* Requirement *
Every line of the entries below from the one containing "Privacy Policy (314, 438)" to the one containing "Sign in (287, 216)", both ends included, must be written out exactly. No other line belongs in the answer.

########################################

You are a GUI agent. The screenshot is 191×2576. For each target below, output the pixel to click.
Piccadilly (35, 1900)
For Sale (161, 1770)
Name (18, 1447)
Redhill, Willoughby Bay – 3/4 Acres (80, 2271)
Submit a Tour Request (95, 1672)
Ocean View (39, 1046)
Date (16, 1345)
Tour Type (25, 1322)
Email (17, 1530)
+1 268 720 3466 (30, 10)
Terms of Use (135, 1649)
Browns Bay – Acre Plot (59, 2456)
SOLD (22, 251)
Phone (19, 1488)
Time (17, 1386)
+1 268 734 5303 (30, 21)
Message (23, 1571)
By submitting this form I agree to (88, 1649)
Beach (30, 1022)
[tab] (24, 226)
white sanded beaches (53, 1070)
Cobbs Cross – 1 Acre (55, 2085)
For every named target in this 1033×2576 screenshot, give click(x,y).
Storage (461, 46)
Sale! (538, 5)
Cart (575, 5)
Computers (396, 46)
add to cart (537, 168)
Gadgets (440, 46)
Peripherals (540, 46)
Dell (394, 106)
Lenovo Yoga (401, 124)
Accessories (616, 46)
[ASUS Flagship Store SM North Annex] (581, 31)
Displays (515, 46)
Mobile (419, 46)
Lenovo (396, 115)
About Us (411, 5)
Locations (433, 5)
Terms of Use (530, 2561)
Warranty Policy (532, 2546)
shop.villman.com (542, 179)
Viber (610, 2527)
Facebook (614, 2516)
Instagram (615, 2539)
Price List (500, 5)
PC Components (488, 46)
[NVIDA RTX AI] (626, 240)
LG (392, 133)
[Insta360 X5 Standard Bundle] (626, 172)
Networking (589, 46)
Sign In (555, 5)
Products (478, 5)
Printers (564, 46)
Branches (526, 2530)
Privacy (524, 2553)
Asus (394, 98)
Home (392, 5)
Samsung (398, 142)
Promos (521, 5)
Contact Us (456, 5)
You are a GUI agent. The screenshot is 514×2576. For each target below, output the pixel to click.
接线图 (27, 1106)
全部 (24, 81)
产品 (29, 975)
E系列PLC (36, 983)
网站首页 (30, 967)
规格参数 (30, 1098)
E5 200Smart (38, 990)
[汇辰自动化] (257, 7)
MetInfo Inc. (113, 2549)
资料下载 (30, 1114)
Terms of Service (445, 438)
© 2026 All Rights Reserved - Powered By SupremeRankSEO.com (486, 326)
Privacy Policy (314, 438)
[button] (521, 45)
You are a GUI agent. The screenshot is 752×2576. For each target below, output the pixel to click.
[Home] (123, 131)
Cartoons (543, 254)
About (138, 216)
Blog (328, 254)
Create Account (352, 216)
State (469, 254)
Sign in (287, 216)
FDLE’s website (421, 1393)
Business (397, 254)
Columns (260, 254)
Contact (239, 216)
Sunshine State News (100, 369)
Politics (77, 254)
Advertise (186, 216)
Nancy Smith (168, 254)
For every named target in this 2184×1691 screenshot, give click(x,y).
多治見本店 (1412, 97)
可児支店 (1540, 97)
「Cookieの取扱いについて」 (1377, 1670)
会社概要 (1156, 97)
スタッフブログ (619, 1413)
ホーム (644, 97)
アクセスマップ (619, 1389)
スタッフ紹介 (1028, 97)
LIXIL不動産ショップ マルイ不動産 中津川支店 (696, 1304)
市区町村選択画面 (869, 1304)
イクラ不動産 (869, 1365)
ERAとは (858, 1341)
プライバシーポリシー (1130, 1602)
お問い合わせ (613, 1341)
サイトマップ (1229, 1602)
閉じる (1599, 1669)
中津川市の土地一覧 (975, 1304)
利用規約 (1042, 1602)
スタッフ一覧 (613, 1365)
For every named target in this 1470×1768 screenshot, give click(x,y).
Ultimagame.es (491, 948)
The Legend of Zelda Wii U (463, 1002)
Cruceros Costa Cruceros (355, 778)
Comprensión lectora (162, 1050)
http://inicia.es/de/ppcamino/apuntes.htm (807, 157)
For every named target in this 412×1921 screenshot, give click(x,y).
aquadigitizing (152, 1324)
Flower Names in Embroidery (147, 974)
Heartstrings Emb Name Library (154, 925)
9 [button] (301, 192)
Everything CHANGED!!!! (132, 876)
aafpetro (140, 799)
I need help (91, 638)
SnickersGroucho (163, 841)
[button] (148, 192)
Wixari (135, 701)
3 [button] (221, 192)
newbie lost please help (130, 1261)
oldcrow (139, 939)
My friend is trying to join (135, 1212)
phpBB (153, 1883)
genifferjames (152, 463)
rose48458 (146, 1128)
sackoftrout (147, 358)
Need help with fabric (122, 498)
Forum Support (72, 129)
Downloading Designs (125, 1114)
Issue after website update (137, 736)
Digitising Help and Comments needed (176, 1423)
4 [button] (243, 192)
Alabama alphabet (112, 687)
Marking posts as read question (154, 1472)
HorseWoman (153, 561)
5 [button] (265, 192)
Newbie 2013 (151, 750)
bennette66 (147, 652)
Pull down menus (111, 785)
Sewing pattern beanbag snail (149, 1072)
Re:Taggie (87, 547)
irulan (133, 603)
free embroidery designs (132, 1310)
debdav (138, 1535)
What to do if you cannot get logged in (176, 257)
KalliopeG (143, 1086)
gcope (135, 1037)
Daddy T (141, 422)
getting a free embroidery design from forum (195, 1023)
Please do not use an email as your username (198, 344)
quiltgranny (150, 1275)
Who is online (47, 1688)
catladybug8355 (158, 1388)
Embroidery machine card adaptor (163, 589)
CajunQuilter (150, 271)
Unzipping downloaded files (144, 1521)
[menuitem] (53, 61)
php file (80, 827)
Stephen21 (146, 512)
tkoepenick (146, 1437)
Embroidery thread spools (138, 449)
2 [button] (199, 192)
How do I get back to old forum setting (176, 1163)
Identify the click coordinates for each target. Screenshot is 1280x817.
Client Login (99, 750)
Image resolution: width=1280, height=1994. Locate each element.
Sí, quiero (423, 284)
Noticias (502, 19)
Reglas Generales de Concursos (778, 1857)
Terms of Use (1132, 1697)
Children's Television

########################################

* Solution to this problem *
Privacy Policy (314, 438)
[button] (521, 45)
You are a GUI agent. The screenshot is 752×2576. For each target below, output the pixel to click.
[Home] (123, 131)
Cartoons (543, 254)
About (138, 216)
Blog (328, 254)
Create Account (352, 216)
State (469, 254)
Sign in (287, 216)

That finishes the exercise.